--- START ---

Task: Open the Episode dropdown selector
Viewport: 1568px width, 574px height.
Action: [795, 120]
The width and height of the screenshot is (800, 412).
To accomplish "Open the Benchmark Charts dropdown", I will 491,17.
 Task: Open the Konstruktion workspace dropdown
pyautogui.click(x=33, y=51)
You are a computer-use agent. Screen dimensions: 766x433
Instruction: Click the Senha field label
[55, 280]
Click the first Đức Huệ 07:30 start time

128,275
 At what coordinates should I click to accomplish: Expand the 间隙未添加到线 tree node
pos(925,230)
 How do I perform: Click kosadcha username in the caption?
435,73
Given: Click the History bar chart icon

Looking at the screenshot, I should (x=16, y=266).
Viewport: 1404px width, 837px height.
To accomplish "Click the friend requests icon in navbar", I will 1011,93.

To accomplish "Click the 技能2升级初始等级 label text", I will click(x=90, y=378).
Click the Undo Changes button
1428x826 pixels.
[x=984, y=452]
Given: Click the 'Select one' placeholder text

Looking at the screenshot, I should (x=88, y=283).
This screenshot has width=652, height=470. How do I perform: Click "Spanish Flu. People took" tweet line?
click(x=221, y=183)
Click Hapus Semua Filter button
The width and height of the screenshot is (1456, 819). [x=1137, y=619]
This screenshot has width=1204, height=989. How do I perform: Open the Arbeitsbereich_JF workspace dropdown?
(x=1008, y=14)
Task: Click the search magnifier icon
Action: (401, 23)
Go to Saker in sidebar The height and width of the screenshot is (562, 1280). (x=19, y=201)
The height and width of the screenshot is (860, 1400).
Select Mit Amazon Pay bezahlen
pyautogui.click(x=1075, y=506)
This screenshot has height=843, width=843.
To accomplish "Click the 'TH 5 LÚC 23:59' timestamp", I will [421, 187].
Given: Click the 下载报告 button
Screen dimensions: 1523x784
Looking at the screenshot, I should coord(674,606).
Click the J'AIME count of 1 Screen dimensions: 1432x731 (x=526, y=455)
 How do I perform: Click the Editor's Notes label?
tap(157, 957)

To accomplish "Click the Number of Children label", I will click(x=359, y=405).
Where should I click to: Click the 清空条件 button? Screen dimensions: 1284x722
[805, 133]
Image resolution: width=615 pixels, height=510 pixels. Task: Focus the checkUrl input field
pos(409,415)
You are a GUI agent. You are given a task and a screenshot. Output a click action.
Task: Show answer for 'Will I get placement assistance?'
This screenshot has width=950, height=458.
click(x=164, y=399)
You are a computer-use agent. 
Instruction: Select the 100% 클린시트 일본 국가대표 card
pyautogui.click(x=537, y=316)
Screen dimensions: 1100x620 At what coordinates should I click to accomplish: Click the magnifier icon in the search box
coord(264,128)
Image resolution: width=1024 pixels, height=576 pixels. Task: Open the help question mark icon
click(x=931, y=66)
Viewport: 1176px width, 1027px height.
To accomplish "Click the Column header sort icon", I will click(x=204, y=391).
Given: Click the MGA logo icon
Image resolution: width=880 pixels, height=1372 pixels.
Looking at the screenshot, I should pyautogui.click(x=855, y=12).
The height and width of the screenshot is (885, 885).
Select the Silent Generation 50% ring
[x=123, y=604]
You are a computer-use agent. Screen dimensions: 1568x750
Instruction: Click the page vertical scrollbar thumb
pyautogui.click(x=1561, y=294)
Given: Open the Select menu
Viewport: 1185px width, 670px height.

--- END ---

→ **How to complete this task**
What is needed is the number of lines in the entries that contain the word "computer", written alone.

→ **Reply to the task**
3